If you thought The Stage Club’s staging of Joe Orton’s What The Butler Saw (May 28-31) was a classic British farce in the vein of No Sex Please, We’re British by Alistair Foot and Anthony Marriott or Funny Money by Ray Cooney, you would be right – for about the first 30 minutes or so of the play. After that, it descends into surrealism as the plot takes several incredulous turns beyond the realms of reality – like a farce on steroids, if you will. While the classic elements of farce – mistaken identities, myriad plot twists, physical comedy, characters leaving and entering the room at inopportune moments – are all there, this show takes a leap into darker territory with a few almost-rapes, near-incest and actual shootings.



It starts off simple enough – for a farce, that is – when psychiatrist Dr Prentice (Hunter Blake Wood) attempts to seduce a girl, Geraldine, (Emilie Oehlers) interviewing to be his secretary into shedding her clothes.

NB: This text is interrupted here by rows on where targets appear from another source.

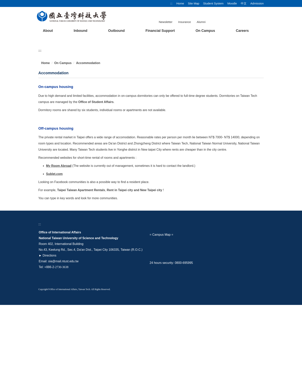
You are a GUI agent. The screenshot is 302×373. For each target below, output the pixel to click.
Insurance (184, 22)
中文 (244, 3)
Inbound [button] (80, 31)
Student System (213, 3)
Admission (257, 3)
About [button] (48, 31)
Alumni (201, 22)
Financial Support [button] (160, 31)
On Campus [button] (205, 31)
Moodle (232, 3)
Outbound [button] (116, 31)
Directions (49, 323)
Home (180, 3)
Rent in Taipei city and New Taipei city (134, 258)
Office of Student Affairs (95, 169)
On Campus (63, 130)
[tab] (210, 102)
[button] (47, 71)
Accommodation (88, 130)
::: (171, 3)
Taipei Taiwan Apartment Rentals (81, 258)
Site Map (193, 3)
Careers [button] (242, 31)
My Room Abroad (58, 233)
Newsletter (165, 22)
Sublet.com (54, 242)
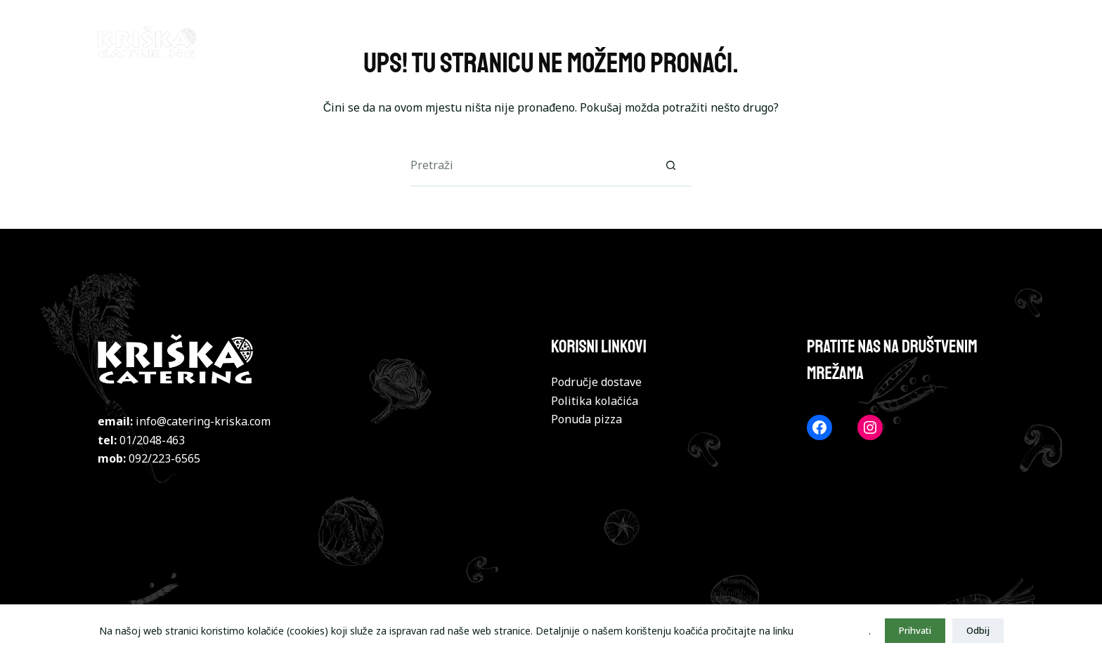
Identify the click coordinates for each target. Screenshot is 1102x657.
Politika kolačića (594, 401)
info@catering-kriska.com (203, 421)
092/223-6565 (164, 458)
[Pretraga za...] (529, 166)
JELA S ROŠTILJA (697, 42)
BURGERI (594, 42)
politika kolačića (832, 630)
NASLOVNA (442, 42)
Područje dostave (596, 382)
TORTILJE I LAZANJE (833, 42)
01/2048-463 (152, 440)
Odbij (978, 630)
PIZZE (522, 42)
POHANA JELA (962, 42)
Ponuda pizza (586, 419)
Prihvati (915, 630)
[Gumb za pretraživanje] (670, 166)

The untimely arrival of his wife (Neena Khattar), complaining about being seduced and blackmailed by a frisky hotel bellboy (TJ Taylor), plus a government inspector and fellow psychiatrist (Elliott Bhana) and a police inspector (Tushar Ismail), pushes the scenario closer and closer towards the deep end. As the plot gets ever more convoluted, risque and dangerous, it becomes apparent that the show is less of a straightforward sex farce and more of a satire on society and its misogyny, mistreatment of the mentally ill, and blind deference to authority figures (i.e. government psychiatrist Dr Rance, the looniest of all the characters, yet the one everybody unquestioningly defers to to their detriment).


With such a complicated and fast-paced script, the erstwhile cast deliver their lines with gusto and conviction. Minor opening-night flubs aside, this is a talented group that has been assembled. Director Gavin Low sends his cast on and off stage with consummate ease, spouting their impassioned lines in turn and bringing in and out items vital to the plot (e.g. various items of clothing, a wig, two different types of floral arrangements and guns, yes guns), despite what must be a complex operation. One must admire the mental arithmetic that is involved in such an endeavour.

The bright orange walls of the sole set may strike one as incongruous for a psychiatrist's office, but it is this sense of unhinged subversion that perfectly portends the insanity that just deepens as the play goes on.


Towards the end, as the show comes to its inevitably revolting conclusion, involving an unlikely family reunion and the oversized body part of a legendary British politician, the audience will feel relief - at having survived with their wits, sanity and dignity intact (the opposite can be said of the characters) - and comic relief at having just witnessed a tour de force of a stage effort put on with fervour by an indefatigable group of miscreants. But what seems like a happy resolution, as tends to happen in feel-good farces, may not really be all that positive, if one thinks about at the aforementioned issues left unresolved.


Hopefully, though, one comes away with food for thought on the societal make-up of the 60s that the late Joe Orton was commenting upon with this play, and whether they are still valid now.